Patients over 18 years of age admitted to hospitals contributing data to the University HealthSystem Consortium between 2002 and 2009 were eligible. Patients with the ICD-9-CM code 008.45 who received a minimum 3-day course of either metronidazole or oral vancomycin on/after day 5 of admission were considered incident cases of C difficile infection. 31 472 incident cases of C difficile infection were identified and matched to five controls, on hospital, year/quarter of admission date, and age ±10 years (N=78 096). Patients who were administered one drug in the statin class (atorvastatin, fluvastatin, lovastatin, pravastatin, rosuvastatin or simvastatin) before the index date were considered to be exposed. Conditional logistic regression modelling provided adjusted odds ratios and 95% CI.

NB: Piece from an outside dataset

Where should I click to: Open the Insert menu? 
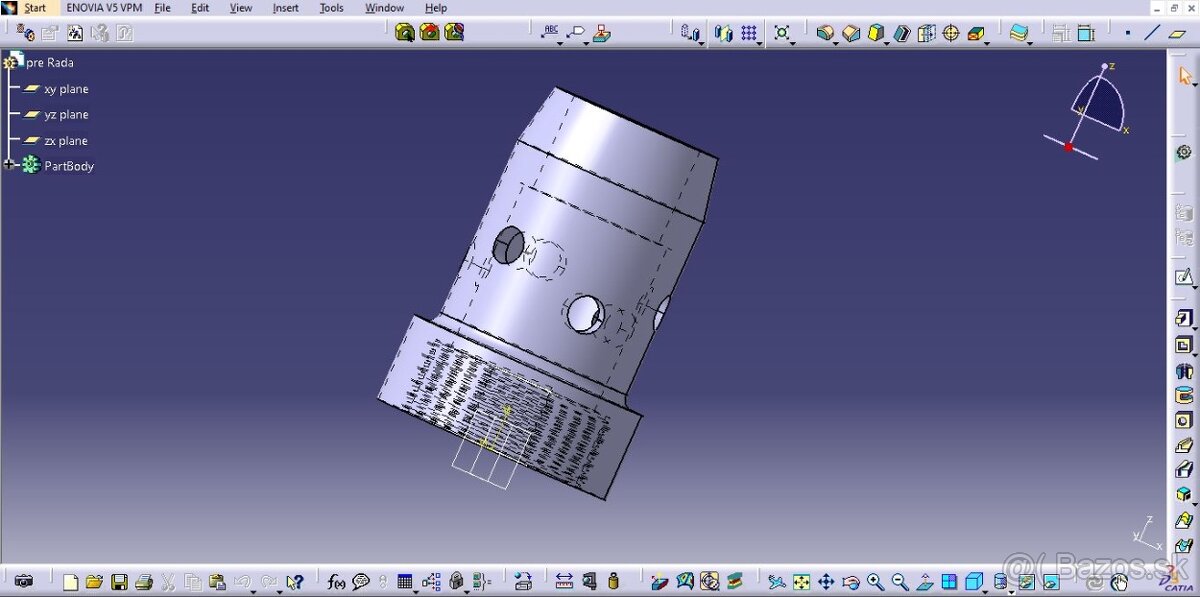286,7

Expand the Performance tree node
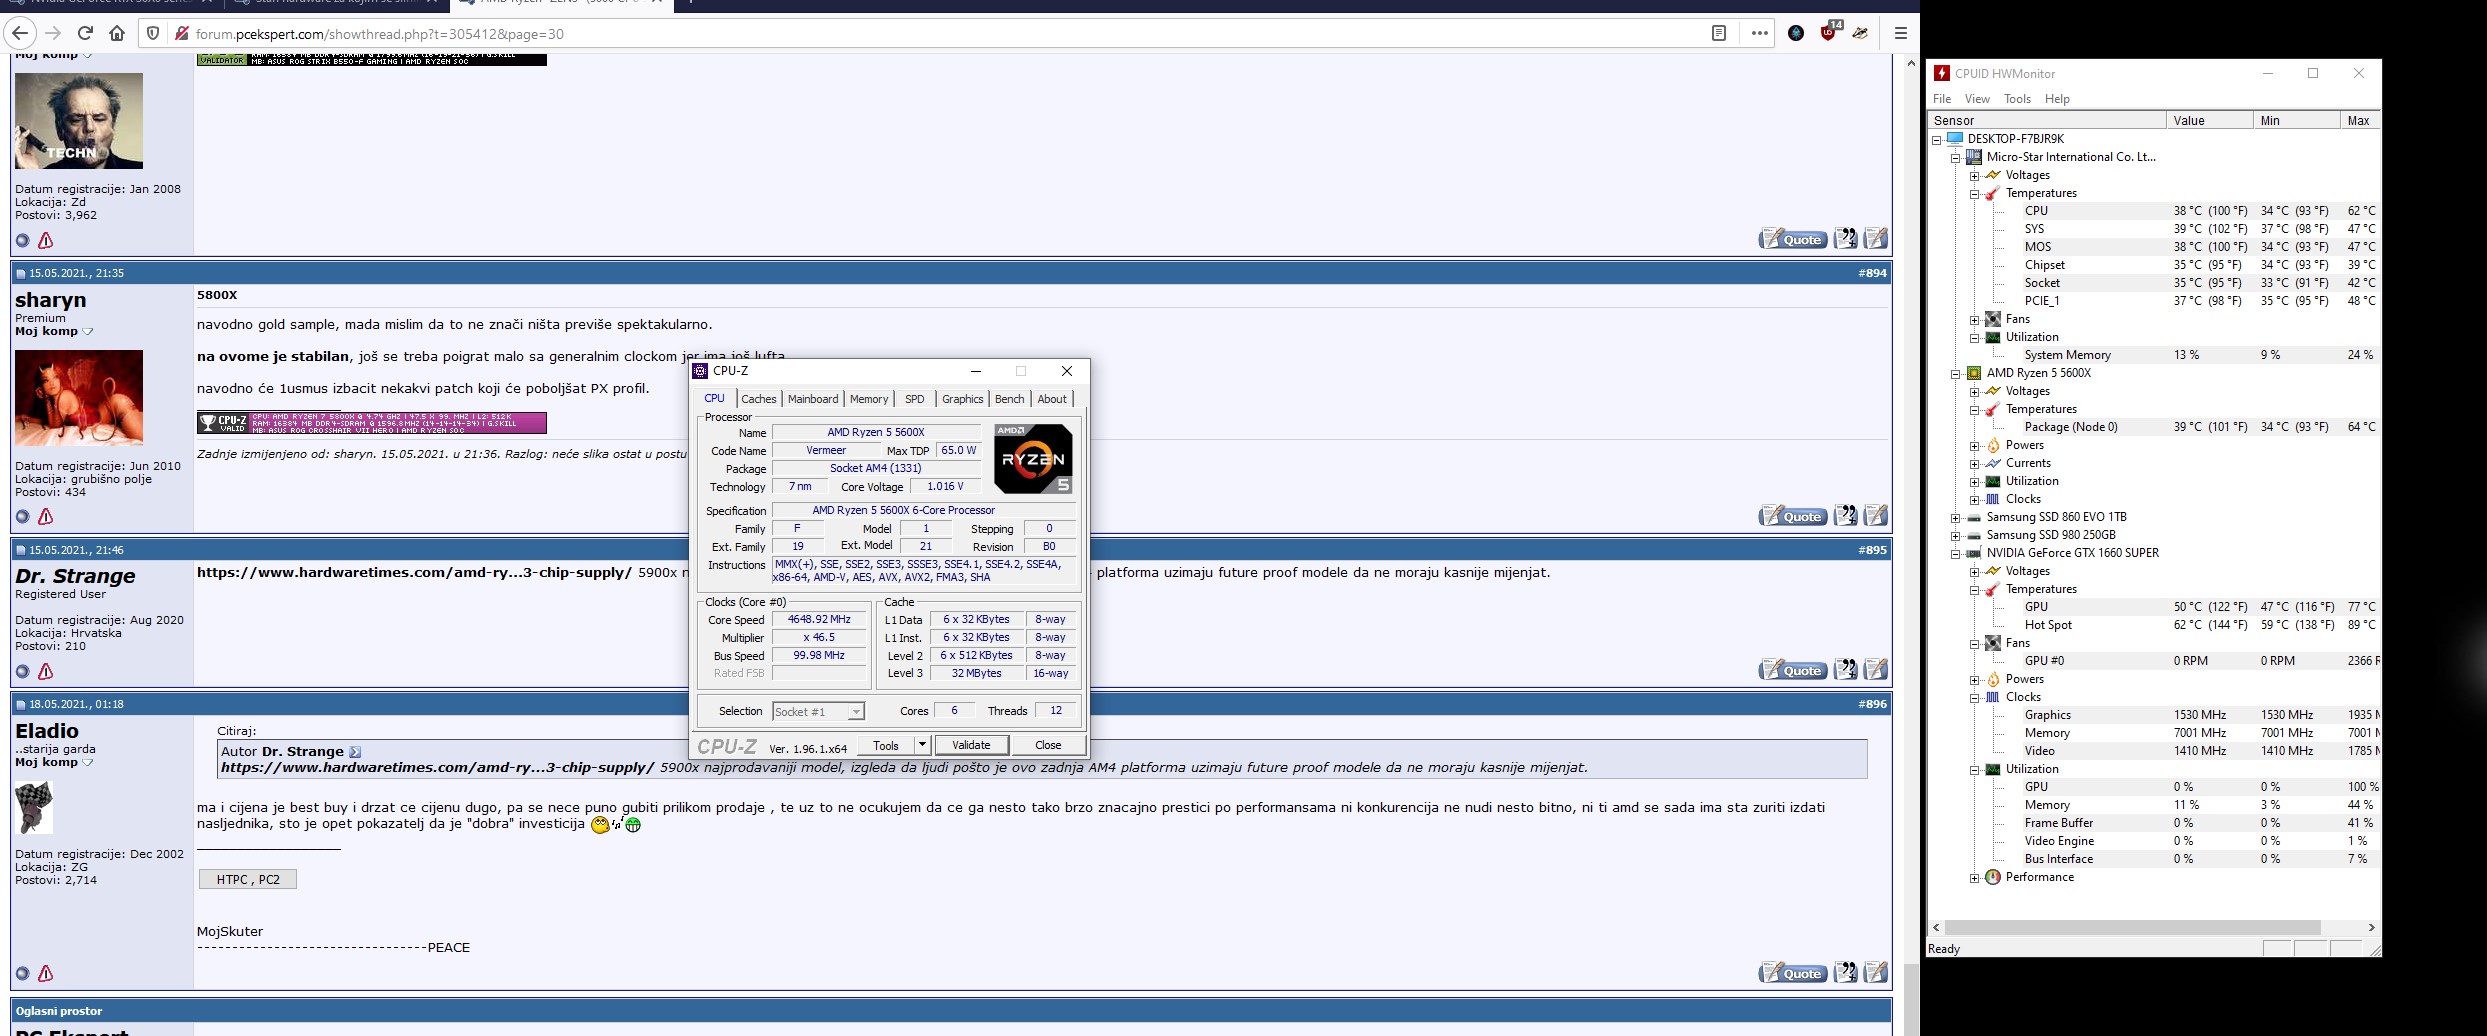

Compared with non-users, users of any drug within the statin class were 0.78 times less likely to develop C difficile infection in the hospital (95% CI 0.75 to 0.81) adjusting for potential confounders. Differences in estimates for specific statins were minimal. Niacin, fibrates and selective cholesterol absorption inhibitors showed no association with the risk of C difficile infection.
Our data were consistent with a growing body of literature demonstrating a reduced risk of infections with statin use. Statins' pleiotropic properties may provide protection against C difficile infection.